The following article originally appeared in The Hindustan Times on 16 April 2018.
When Prime Minister Narendra Modi arrives in Sweden for the first India-Nordic Summit, one question to ask is why such a meeting took so long to materialise. Modi has already visited several European countries as prime minister, many on stopovers to North America or for multilateral summits, including France, Germany, Ireland, the United Kingdom, Belgium, Switzerland, Spain, Portugal, the Netherlands, and Switzerland.
But as India engages advanced economies in Europe and elsewhere in a bid to derive investment, technology, commercial contacts, immigration and education privileges, and other benefits, the Nordic countries (Sweden, Finland, Norway, Denmark, and Iceland) arguably have something more important to offer. For both political and economic reasons, the Nordic Model provides India a worthy object of study.
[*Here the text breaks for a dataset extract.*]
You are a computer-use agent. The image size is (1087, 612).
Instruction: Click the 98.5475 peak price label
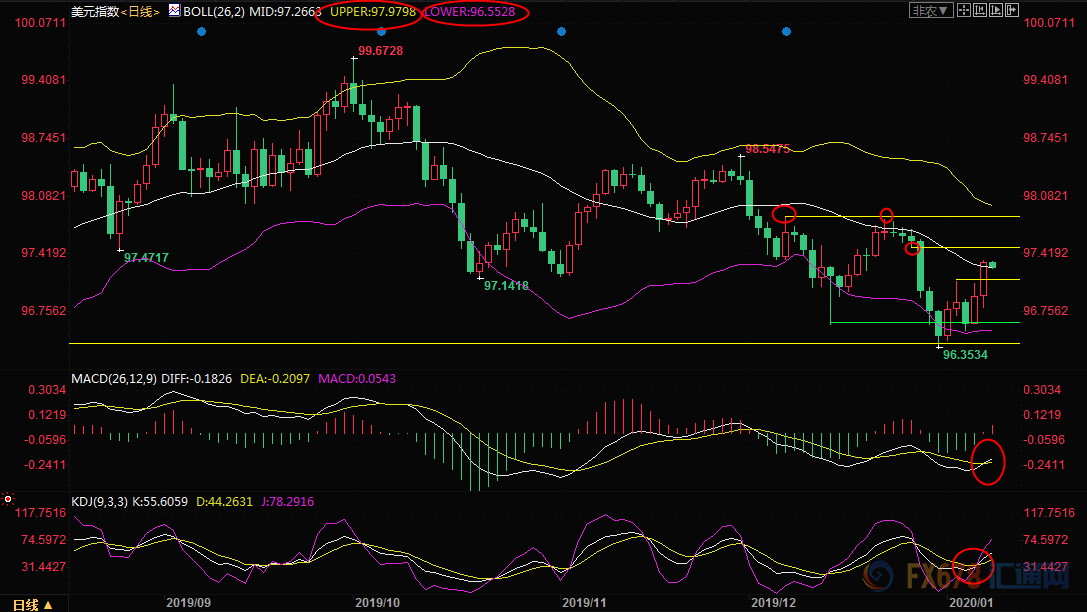767,148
In his two-volume work, The Origins of Political Order, political theorist Francis Fukuyama writes about countries trying to ‘get to Denmark’. It is a catchy way of using Denmark as a stand-in for an ideal, well-governed, democratic, peaceful, and prosperous state. Indeed, Denmark and its fellow Nordic countries can be found at or near the top of almost every ranking of good governance. They all rate between 95 and 100 out of 100 for the quality of their democracy according to Freedom House (with Norway, Sweden, and Finland getting perfect scores). Four of them are among the six least corrupt countries, according to Transparency International. They are all among the eight least fragile states according to the Fund for Peace. And Denmark, Norway, and Finland rank among the top eight in government effectiveness according to the World Bank.
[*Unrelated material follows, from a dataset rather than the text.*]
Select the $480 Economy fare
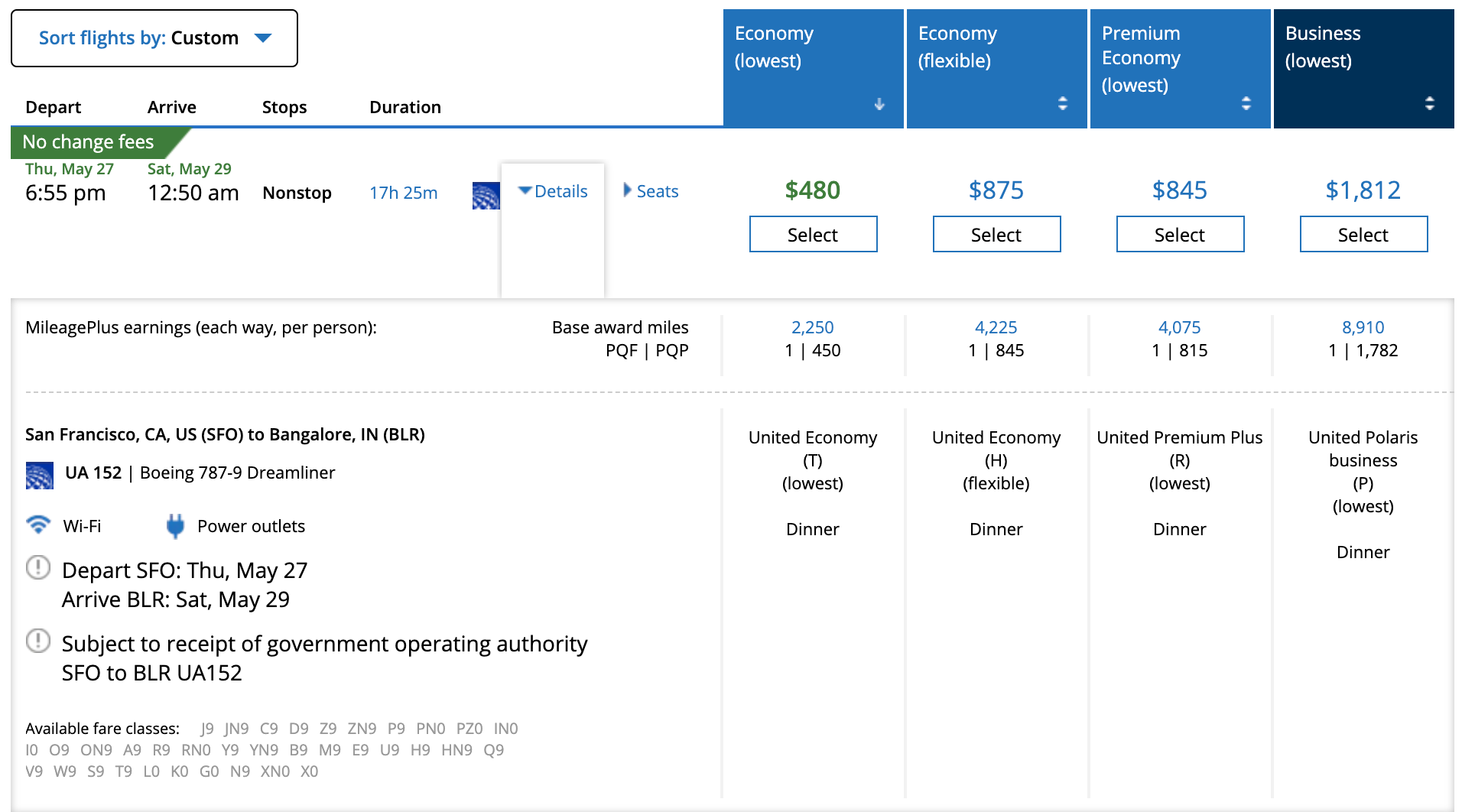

What sets the Nordic Model further apart is a strong social welfare state within a free-market framework, a balance that has helped propel their economies forward. Collectively, the five Nordics have a gross domestic product of $1.5 trillion, larger than that of Russia. They are home to enterprising companies engaged in both old (Statoil, Ikea, Maersk, Lego, Volvo) and new (Nokia, Telenor, Spotify) industries. They are sizeable trading nations on a per capita basis, and readily export their culture: consider Abba, Moomins, Lars von Trier, Jo Nesbo, or Bjork. Their socio-economic performances are no less impressive. All five countries have life expectancies of over 80 and feature among the top advanced economies in educational outcomes. Finland, Norway, Denmark, and Iceland rank in the top four of the World Happiness Report (Sweden is 9th).
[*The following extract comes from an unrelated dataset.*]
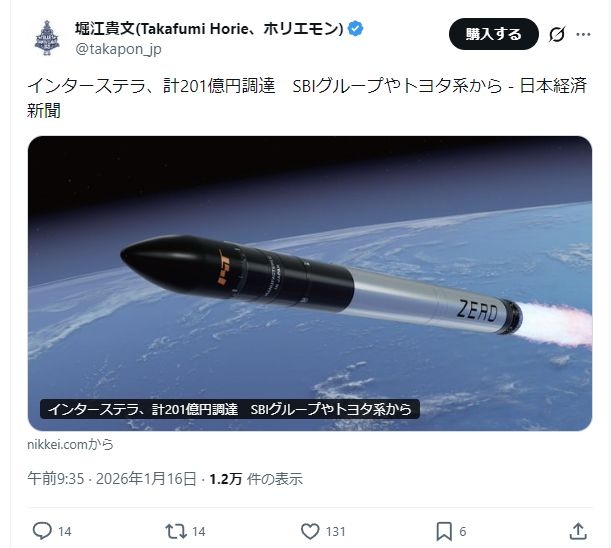
Task: Click the reply count 14
Action: pyautogui.click(x=65, y=531)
And yet for all their commonalities, the Nordics have espoused rather different approaches to international relations. Only three of the five — Sweden, Denmark, and Finland — are members of the European Union, and only the last one uses the euro as its currency. Just three — Iceland, Norway, and Denmark — are members of the North Atlantic Treaty Organisation (Nato), as Sweden and Finland opted for neutrality during the Cold War.
Of course, there are some disconcerting signs beneath the surface even in these paragons of good governance. There have been economic setbacks, including a banking crisis in Iceland after 2008 and a recession in Finland more recently, in part due to an over-dependence on one company: Nokia.
The Nordic countries have also not been immune to the European phenomenon of identity politics and flawed multiculturalism contributing to social and political tensions. The recent influx of refugees has sometimes tested the inclusiveness of the otherwise rather homogeneous Nordic societies. In 2015 and 2016, some travel links between Denmark and Sweden were briefly suspended and border controls were re-established due to concerns about illegal migration. Immigrant-heavy Stockholm suburbs have witnessed occasional rioting in recent years. These disruptions have been mirrored in the rise of far Right, anti-immigration political parties. In 2014, the far-Right Sweden Democrats finished a strong third place in general elections, more than doubling their vote share from the previous poll. A year later, the Danish People’s Party became the second largest group in parliament, and supports the government.
In India, bilateral ties with the Nordics have often been in the news for the wrong reasons. For a certain generation, Swedish business became associated with Bofors, the arms manufacturer embroiled in a major corruption scandal that contributed to the fall of the Rajiv Gandhi government in 1989. A citizen of Denmark involved in an arms drop in West Bengal in 1995 became the subject of an extradition dispute that coloured India’s relations with that country. More recently, India and Norway expressed differences over a child welfare spat involving an Indian couple. What should have been relatively minor irritants instead created a widespread perception in India of typically European double-standards concerning corruption, terrorism, and human rights.
But despite the evident downsides and irritants, perhaps it’s time to rethink the priority India accords the Nordic countries. If one were genuinely interested in finding ways to balance social welfare with market reforms, improve governance at the local level, and increase entrepreneurship, it could do no harm to pay a little more attention to a few seemingly small northern European countries.